US.STATE<-shapefile(paste0(dataFolder,"US_STATE.shp"))
US.COUNTY<-shapefile(paste0(dataFolder,"US_COUNTY.shp"))
# Map US state and county
par(mfrow=c(1,2))
plot(US.STATE, main="US State")
plot(US.COUNTY, main="US County")
par(mfrow=c(1,1))
# Extracting a variable (state name)
US.STATE$STATE
## [1] "Alabama" "Arizona" "Colorado"
## [4] "Connecticut" "Florida" "Georgia"
## [7] "Idaho" "Indiana" "Kansas"
## [10] "Louisiana" "Massachusetts" "Minnesota"
## [13] "Missouri" "Montana" "Nevada"
## [16] "New Jersey" "New York" "North Dakota"
## [19] "Oklahoma" "Pennsylvania" "South Carolina"
## [22] "South Dakota" "Texas" "Vermont"
## [25] "West Virginia" "Arkansas" "California"
## [28] "Delaware" "District of Columbia" "Illinois"
## [31] "Iowa" "Kentucky" "Maine"
## [34] "Maryland" "Michigan" "Mississippi"
## [37] "Nebraska" "New Hampshire" "New Mexico"
## [40] "North Carolina" "Ohio" "Oregon"
## [43] "Rhode Island" "Tennessee" "Utah"
## [46] "Virginia" "Washington" "Wisconsin"
## [49] "Wyoming"
Clipping spatial data is a basic GIS task. For vector data, it involves removing unwanted features outside of an area of interest. For example, you might want to do some geospatial modeling covering a area in New York state, but we may have data for USA, in this case you need to apply clipping function to remove area outside of the New York State. It acts like a cookie cutter to cut out a piece of one feature class using one or more of the features in another feature class.
In R, you can do this several ways with different R packages. In this exercise, we will clip out other state or counties from US State and County polygon shape files, expect our area of interest (for example New York).
The most useful function to select a area of interest from any spatial data is R-base function subset() (although it wrap with other packages).
# NY state boundary
NY.STATE <- subset(US.STATE, STATE=="New York")
# NY county
NY.COUNTY <- subset(US.COUNTY, STATE=="New York")
NY.COUNTY
## class : SpatialPolygonsDataFrame
## features : 62
## extent : 1324221, 1991064, 2150873, 2658558 (xmin, xmax, ymin, ymax)
## crs : +proj=aea +lat_1=29.5 +lat_2=45.5 +lat_0=23 +lon_0=-96 +x_0=0 +y_0=0 +datum=NAD83 +units=m +no_defs +ellps=GRS80 +towgs84=0,0,0
## variables : 11
## names : FIPS, x, y, REGION_ID, DIVISION_I, STATE_ID, COUNTY_ID, REGION, DIVISION, STATE, COUNTY
## min values : 36001, 1356925.681, 2161994.379, 1, 2, 36, 1, Northeast, Middle Atlantic, New York, Albany County
## max values : 36123, 1916558.965, 2623675.29, 1, 2, 36, 123, Northeast, Middle Atlantic, New York, Yates County
shapefile(NY.STATE, paste0(dataFolder,"NY_STATE_BD.shp"), overwrite=TRUE)

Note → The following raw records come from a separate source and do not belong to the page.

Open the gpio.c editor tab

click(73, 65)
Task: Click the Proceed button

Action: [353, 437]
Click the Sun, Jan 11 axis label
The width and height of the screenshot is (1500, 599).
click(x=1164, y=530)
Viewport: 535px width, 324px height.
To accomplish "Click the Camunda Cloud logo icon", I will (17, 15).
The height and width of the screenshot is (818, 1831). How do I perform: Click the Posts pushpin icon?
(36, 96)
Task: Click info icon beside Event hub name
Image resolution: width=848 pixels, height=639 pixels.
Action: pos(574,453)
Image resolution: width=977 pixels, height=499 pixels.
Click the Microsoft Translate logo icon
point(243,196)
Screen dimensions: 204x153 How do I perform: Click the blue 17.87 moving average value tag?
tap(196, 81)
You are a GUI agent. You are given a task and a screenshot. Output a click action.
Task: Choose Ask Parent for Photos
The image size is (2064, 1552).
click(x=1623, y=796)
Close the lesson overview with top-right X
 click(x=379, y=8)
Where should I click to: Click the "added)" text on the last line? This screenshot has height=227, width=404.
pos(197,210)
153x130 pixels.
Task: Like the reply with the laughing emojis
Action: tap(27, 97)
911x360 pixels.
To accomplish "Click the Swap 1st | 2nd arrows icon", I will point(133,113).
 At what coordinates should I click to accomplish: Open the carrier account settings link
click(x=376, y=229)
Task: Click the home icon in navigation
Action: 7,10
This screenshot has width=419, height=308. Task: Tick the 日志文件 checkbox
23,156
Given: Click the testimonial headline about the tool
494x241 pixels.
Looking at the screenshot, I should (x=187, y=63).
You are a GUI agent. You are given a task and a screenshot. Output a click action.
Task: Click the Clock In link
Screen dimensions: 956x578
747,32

After sub setting, you notice that NY.COUNT retains both geometry and attribute information of parent polygon
# Map NY state boundary and county polygon
par(mfrow=c(1,2))
plot(NY.STATE, main="NY State")
plot(NY.COUNTY, main="NY County")
par(mfrow=c(1,1))
You can select multiple States using following subset() function
GP.STATE<-subset(US.STATE,STATE=="Colorado" | STATE=="Kansas" | STATE=="New Mexico"| STATE=="Wyoming")
plot(GP.STATE, main="States of CO, KA, NY & WY")
gIntersection() function of rgeos package is also able to clip out undesirable area
# Clip US county shape file with NY State boundary
clip_01 <- gIntersection(NY.STATE, US.COUNTY, byid = TRUE, drop_lower_td = TRUE)
clip_01
## class : SpatialPolygons
## features : 68
## extent : 1324221, 1991064, 2150873, 2658558 (xmin, xmax, ymin, ymax)
## crs : +proj=aea +lat_1=29.5 +lat_2=45.5 +lat_0=23 +lon_0=-96 +x_0=0 +y_0=0 +datum=NAD83 +units=m +no_defs +ellps=GRS80 +towgs84=0,0,0
plot(clip_01, main= "Clip with gIntersection")
However, the clipped output with gIntersection() function no longer contains a data frame because the gIntersection doesn’t know which data frame items to save in to the new object. This means we must add them back in manually, but even this is relatively straight-forward.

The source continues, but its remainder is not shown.